Welcome to My Blog!

The purpose of my blog is to provide encouragement to those of you who are working to relieve your PTSD symptoms through therapy. Although I try hard to present my information in a way that will be least likely to trigger anyone's PTSD symptoms, I cannot be sure that this will not happen. If you are in extreme emotional distress, please contact your therapist or call 911. I am not a therapist; I am merely a writer who has PTSD and who, like some of you, is working hard to find relief. Therapy IS helping me find this relief, and I am trying to spread the word so others will get help! For more information on this topic, please see my website at http://www.jfairgrieve.com/. Best wishes . . . Jean

Therapy is revisiting the "Happy" in "Happy Birthday."
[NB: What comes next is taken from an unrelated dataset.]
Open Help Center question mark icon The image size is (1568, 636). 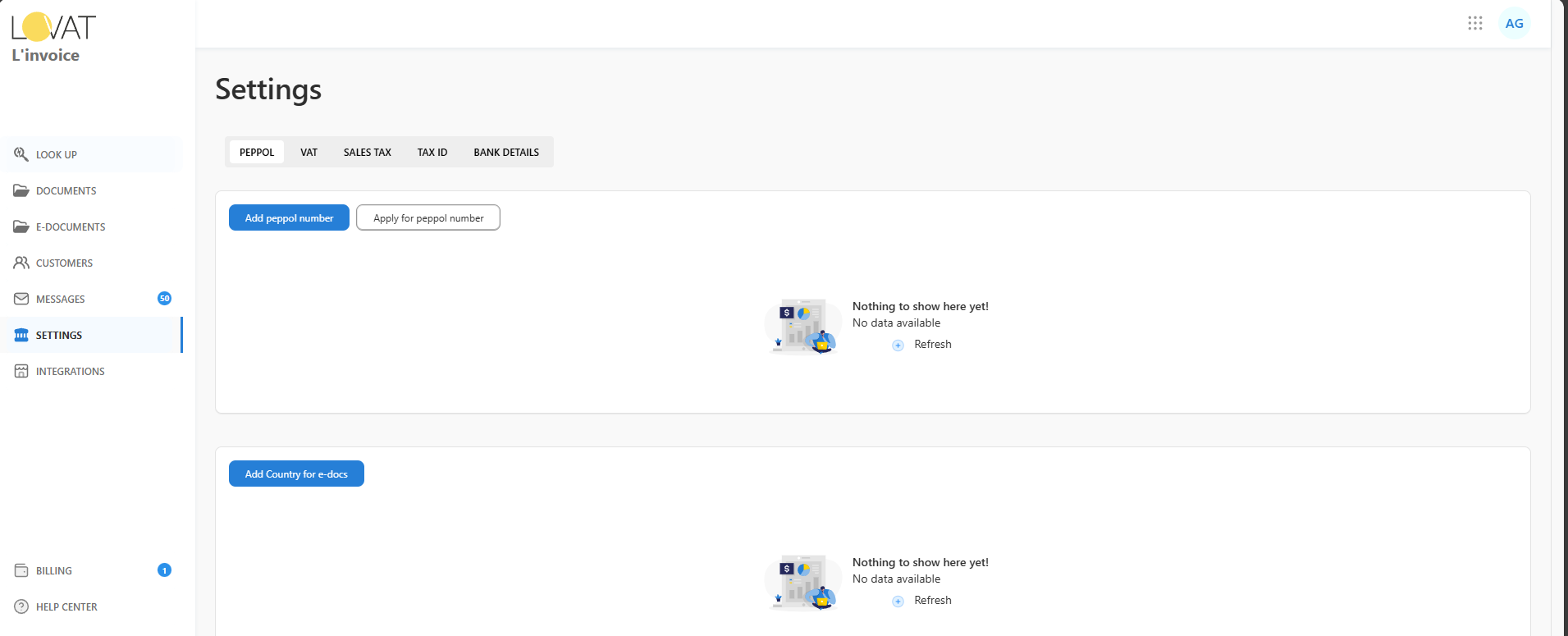(x=21, y=606)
Therapy is revisiting the "Happy" in "Happy Birthday."
Jean, Age One

Tuesday, June 21, 2011

Too Old for Therapy?

I'm seventy-two years old, and lately I've been having guilt feelings for being in therapy at this ripe old age.  After all, I don't have more than a decade left on this earth--that is, if I'm lucky enough to live for ten more years.  Not much time to pay society back for the benefits I'm reaping from therapy.  As I've mentioned, my PTSD symptoms are finally abating.  I'm feeling a lot more "together" than I have ever felt.  Yes, my work in therapy is definitely improving the quality of my life.  But is improving the quality of my life worth my insurance's outlay of money? 

That question has been bothering me.  So I told my therapist about my question and about my guilt regarding the expenditure of insurance funds for my therapy.  What did she say?  She said something beautiful, something I hope everyone who is in therapy and who is struggling to break free from the grip of PTSD takes to heart: 

Each person who heals and grows adds to the healing and growth of the universe.  It doesn't matter how old you are.  Up to the moment of your death, if you are healing and growing, you add positive energy to the universe.  Your healing helps everyone.
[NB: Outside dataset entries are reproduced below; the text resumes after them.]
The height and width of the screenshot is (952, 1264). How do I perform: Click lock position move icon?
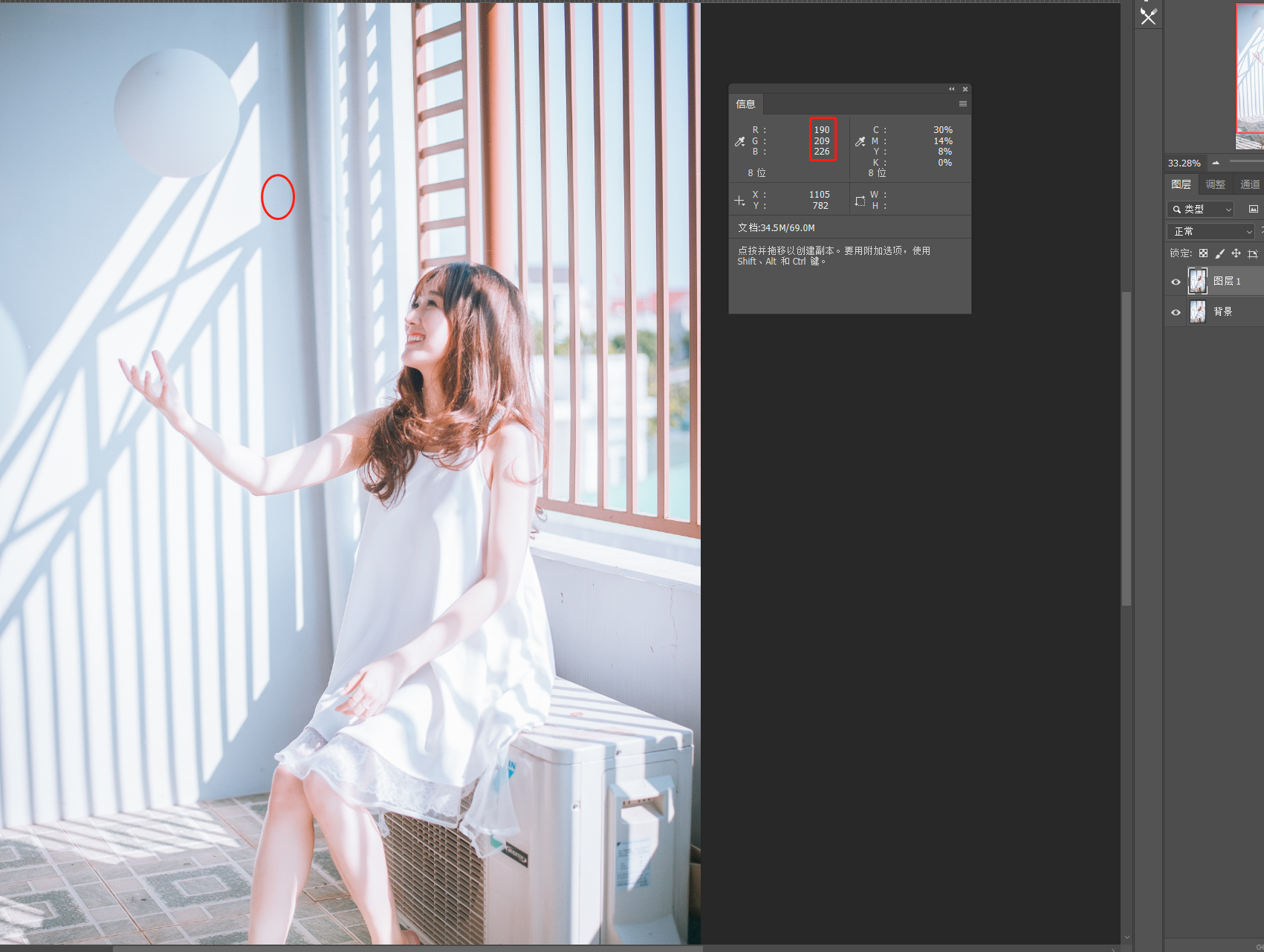pos(1236,253)
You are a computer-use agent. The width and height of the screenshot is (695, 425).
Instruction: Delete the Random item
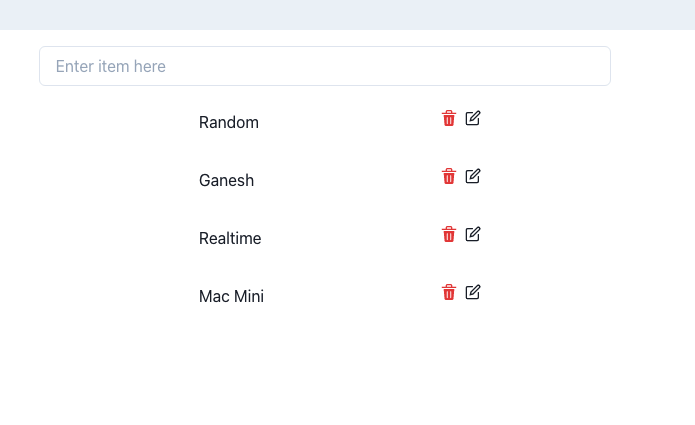tap(449, 118)
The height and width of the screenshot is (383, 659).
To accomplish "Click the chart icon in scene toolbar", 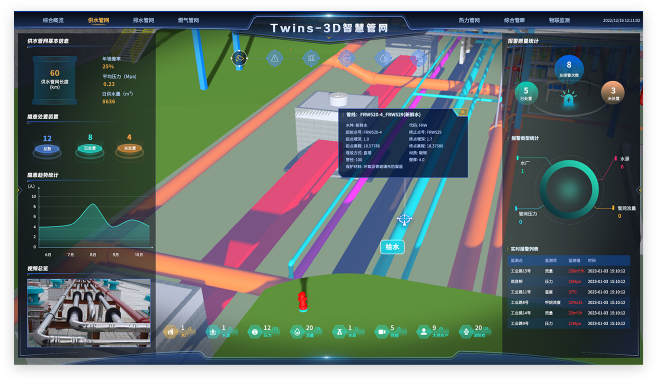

Her words helped me understand why I am doing this.  Of course, my primary goal is to alleviate my PTSD symptoms.  In doing that, I improve the quality of my own life.  But don't I at the same time improve the quality of lives around me?  For example, if I am mentally present in the moment, am I not better equipped in a crisis to think clearly and, thus, to possibly help somebody than if I were in a PTSD fog?  Am I not more responsive to other people and their emotions than if I were caught up in the numbing that comes as a PTSD response? 

Looking back on my life, I can see that if I had not been shackled and blinded by PTSD responses, I might well have made major life changes as a wife that would have been beneficial to my son and daughter--and to myself.  And to our abuser.  I might, for example, have left my husband before his behavior had done so much damage.  In fact, if I had gotten help for abuses I'd suffered in my childhood, I might not have married an abuser in the first place!  What a thought!
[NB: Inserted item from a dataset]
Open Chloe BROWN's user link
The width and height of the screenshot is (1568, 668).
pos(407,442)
Regretting past inaction is not usually productive, but in this case it serves to remind me that in healing and growing at age seventy-two, I am doing what I need to do and what I ought to do.  And I am contributing to the healing of the universe!  My hope is that my thoughts, as I publish them on this blog, will contribute to YOUR healing! 

May we all contribute to the healing of the universe!  Namaste.